Barely a year after his election, he was campaigning not for himself but for his adopted hometown. Yet as President Obama pitched Chicago’s bid to host the Summer Games of 2016 on Friday — unsuccessfully, it turned out — he put his own credibility on the line as well. Obviously, it was disappointing,” said David Axelrod, a senior adviser to the president. “We wanted Chicago to get this. It didn’t work out, but it was worth the effort.”
Arriving here after an all-night flight, Obama swept into a convention hall in the Danish capital and appealed to the IOC to choose “that most American of American cities”.
Several hours later, Chicago became the first city to be eliminated. The news reached Obama aboard Air Force One — somewhere over the Atlantic Ocean — as he flew back to Washington. It is one of the President’s biggest losses yet.
His decision to come personally was a risky gamble predicated on the theory that Obama’s star power overseas — “the best brand in the world,” as his advisers have put it — was luminescent enough to sway just enough committee members to make the difference.
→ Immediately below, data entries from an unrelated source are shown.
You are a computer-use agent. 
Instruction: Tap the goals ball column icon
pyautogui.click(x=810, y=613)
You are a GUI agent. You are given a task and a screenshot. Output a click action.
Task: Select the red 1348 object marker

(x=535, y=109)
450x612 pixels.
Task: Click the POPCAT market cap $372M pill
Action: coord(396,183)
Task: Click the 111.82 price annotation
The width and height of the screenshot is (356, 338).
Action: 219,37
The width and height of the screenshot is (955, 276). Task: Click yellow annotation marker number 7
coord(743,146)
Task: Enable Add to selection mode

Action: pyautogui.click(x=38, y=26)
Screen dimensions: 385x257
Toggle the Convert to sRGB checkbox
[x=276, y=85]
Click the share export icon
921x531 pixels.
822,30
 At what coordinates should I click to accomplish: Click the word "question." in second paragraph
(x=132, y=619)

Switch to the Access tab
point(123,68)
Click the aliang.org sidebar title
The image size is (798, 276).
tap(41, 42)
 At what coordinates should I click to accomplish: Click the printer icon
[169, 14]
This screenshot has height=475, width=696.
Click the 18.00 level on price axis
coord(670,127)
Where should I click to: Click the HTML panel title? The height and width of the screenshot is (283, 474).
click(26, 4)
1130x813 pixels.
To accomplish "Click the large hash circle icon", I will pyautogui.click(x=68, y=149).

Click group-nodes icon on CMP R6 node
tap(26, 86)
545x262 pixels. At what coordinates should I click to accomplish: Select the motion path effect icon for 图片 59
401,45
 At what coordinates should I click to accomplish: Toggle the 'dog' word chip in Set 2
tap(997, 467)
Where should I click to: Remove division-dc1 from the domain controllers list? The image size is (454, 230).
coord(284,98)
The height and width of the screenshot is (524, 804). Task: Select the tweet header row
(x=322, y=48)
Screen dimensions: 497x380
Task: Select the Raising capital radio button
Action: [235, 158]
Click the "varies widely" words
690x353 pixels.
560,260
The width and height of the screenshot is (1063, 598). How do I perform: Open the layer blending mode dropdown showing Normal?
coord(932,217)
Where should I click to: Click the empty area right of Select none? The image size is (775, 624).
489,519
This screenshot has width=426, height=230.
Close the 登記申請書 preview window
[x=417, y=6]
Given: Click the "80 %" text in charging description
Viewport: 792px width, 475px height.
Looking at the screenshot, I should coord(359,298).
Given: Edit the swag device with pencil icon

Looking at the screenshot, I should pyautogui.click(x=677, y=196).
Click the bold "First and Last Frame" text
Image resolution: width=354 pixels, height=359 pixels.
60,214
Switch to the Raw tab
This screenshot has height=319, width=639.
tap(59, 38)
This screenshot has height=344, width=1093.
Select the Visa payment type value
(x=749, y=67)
And the prospect of winning was too irresistible. After all, Obama had envisioned the day when he could welcome the world to his hometown, never mind that small matter of re-election. “In 2016, I’ll be wrapping up my second term as President,” he said in June 2008. “So I can’t think of a better way than to be marching into Washington Park... as President of the United States and announcing to the world: Let the Games begin!”